▸ Your tasks
• A. Extract the passage of the article on ancient marine genes from "A crown of thorns" to "of marine life.", copied word for word.
• B. List the kinds of data that Echinobase gives access to, according to the article on ancient marine genes.

▸ Source text
# # # #
‘Surprising’ genes may shed light on marine life origins

A crown of thorns sea star (Acanthaster planci) on an underwater coral reef. (Credit: Getty Images)

Researchers have found 14 genes that could provide insight into the origins of marine life.

When creatures evolve, their genetic blueprints change. But within genetic material, fragments from a species’ most ancient ancestors still lurk.

“We found a set of genes whose functions are unknown, and they don’t have any known protein domains,” says Saoirse Foley, a researcher at Carnegie Mellon University. “They’re spread across a set of marine organisms and are very ancient. This was really surprising.”

Foley, the first author of a new paper, is the senior bioinformatician at Echinobase, a web-based resource that provides access to genomic, expression, and functional data from research related to starfish, sea cucumbers, sea urchins, and other types of echinoderms.

“Evolutionarily, echinoderms are old and are a good representation of early emerging animals. They provide an uncomplicated view of how a group of animals may emerge,” Foley says.

Foley is a part of Veronica Hinman’s lab, which studies echinoderms. Starfish and humans, along with other vertebrates, share a number of similarities in their early development, genome organization, and gene content.

“Saoirse had started the project thinking she may be able to detect echinoderm-specific genes that might help us understand the attributes of these animals, so it was very surprising to find such ancient, conserved genes and then to see that they had no known functions,” says Hinman, professor of life sciences and head of the biological sciences department. “It will open an exciting new project to try to understand their roles.”
# # # #
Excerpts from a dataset
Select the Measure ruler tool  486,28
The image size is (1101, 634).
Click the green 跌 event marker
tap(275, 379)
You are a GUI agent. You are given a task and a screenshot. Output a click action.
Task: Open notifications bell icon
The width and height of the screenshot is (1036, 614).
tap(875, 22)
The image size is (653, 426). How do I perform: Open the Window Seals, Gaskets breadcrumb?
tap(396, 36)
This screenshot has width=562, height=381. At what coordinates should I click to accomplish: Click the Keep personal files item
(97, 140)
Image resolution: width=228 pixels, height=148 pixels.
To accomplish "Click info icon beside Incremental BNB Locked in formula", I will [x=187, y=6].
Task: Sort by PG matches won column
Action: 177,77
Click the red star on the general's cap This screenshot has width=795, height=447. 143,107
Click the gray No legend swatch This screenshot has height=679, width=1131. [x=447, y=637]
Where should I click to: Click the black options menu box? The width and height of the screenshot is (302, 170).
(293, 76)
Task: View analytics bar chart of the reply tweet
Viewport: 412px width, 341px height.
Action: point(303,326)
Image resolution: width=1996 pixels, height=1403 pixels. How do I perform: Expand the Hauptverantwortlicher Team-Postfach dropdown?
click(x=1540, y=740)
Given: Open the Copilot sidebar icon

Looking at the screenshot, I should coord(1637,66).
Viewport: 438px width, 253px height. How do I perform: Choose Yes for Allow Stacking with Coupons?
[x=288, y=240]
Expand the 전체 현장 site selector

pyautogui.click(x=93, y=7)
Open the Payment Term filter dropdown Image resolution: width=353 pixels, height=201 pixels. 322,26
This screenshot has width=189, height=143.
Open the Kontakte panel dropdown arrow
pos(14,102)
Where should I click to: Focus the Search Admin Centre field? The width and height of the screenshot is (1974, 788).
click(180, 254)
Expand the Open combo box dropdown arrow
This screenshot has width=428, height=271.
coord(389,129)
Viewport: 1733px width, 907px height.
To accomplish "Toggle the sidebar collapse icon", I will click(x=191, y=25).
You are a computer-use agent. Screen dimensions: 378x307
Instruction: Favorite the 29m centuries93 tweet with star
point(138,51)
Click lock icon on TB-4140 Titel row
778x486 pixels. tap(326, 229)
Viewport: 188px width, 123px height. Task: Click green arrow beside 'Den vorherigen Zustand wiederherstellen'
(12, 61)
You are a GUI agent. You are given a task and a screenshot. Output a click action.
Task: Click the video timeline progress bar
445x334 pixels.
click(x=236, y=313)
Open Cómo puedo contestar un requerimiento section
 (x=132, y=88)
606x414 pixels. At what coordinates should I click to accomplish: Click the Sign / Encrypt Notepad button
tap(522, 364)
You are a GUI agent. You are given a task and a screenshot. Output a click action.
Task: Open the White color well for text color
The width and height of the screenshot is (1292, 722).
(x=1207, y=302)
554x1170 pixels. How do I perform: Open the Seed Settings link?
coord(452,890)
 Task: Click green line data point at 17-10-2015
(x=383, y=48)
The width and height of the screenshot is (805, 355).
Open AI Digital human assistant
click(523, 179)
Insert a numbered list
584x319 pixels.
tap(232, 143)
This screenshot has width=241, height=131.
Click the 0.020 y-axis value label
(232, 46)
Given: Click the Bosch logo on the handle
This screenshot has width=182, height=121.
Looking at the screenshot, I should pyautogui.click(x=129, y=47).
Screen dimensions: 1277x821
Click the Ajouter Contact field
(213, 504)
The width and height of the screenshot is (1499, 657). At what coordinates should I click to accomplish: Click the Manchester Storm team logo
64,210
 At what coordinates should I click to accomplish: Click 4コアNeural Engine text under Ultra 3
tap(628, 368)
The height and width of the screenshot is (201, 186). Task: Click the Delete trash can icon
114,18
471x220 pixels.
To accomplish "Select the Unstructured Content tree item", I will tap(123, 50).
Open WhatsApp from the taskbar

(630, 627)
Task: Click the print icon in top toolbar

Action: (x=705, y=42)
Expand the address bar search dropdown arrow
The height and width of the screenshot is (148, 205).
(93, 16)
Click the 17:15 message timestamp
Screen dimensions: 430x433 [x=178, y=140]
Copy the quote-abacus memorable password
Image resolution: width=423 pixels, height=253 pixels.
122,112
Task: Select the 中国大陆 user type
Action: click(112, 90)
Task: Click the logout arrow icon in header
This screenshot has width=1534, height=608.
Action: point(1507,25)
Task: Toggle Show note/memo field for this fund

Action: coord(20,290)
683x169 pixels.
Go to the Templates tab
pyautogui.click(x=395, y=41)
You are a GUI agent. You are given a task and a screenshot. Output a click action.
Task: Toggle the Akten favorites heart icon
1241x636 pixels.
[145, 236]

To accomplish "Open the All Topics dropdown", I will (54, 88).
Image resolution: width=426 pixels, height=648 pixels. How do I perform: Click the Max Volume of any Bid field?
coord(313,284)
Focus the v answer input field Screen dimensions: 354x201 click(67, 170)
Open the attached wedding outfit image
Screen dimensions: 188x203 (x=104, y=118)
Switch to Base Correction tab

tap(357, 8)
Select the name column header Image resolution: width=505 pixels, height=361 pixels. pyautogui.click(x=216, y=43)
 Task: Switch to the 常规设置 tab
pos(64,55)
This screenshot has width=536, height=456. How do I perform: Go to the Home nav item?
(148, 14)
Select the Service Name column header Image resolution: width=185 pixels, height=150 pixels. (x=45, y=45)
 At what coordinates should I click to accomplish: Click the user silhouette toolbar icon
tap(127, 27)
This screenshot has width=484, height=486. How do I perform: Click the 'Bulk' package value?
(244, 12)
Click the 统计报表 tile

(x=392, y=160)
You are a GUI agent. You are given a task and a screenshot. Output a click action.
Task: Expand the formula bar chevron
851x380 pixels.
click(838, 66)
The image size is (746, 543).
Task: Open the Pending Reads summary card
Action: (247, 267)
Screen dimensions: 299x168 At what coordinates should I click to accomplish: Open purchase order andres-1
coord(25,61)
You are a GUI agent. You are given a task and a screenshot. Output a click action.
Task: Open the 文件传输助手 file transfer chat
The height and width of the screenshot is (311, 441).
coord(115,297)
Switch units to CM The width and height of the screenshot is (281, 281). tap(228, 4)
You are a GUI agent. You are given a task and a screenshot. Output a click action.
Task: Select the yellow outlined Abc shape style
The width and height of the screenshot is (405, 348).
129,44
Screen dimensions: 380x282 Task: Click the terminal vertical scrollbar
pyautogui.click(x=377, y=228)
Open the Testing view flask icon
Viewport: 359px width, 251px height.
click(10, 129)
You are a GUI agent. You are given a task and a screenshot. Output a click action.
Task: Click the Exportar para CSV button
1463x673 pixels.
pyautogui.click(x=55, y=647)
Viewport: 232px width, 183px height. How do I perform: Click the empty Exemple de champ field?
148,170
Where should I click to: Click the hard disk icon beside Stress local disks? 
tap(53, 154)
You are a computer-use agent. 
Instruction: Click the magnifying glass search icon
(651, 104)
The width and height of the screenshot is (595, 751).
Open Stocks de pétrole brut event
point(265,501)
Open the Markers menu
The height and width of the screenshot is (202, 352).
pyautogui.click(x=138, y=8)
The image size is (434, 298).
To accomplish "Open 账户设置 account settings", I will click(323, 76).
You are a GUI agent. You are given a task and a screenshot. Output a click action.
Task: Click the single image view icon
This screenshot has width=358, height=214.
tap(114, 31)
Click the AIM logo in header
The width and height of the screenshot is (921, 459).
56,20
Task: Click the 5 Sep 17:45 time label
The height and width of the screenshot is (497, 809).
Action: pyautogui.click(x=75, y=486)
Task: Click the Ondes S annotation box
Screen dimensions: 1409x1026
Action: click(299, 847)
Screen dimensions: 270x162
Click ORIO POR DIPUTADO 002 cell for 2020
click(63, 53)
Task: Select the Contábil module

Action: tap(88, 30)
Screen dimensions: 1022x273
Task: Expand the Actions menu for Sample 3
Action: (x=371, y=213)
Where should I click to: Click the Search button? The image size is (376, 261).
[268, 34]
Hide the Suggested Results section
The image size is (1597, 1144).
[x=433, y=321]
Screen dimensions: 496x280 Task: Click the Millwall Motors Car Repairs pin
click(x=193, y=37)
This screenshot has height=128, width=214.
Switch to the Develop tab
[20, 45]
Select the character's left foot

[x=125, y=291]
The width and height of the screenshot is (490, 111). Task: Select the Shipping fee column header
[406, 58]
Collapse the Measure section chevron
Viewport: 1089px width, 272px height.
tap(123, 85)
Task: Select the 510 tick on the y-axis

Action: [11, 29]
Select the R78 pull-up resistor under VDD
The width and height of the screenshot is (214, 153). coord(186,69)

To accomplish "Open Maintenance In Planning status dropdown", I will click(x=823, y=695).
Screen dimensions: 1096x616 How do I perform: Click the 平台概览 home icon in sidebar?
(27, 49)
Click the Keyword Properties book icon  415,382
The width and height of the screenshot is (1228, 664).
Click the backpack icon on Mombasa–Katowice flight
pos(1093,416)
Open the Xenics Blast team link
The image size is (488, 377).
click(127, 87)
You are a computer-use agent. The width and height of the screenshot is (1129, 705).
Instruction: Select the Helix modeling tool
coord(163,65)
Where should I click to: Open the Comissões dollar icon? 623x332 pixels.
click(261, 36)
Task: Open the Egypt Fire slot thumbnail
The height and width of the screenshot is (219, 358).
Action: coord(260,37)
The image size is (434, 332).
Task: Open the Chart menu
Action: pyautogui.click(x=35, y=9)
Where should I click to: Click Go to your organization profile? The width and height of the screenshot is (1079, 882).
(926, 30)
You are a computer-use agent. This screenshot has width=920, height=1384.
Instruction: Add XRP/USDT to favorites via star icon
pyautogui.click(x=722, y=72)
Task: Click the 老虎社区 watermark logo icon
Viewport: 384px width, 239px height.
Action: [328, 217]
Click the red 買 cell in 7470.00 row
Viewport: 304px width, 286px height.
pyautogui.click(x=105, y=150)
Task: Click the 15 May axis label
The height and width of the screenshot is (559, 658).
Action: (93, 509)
# # # #
▸ Solutions in order
• A.
A crown of thorns sea star (Acanthaster planci) on an underwater coral reef. (Credit: Getty Images)

Researchers have found 14 genes that could provide insight into the origins of marine life.

• B.
Genomic data
Expression data
Functional data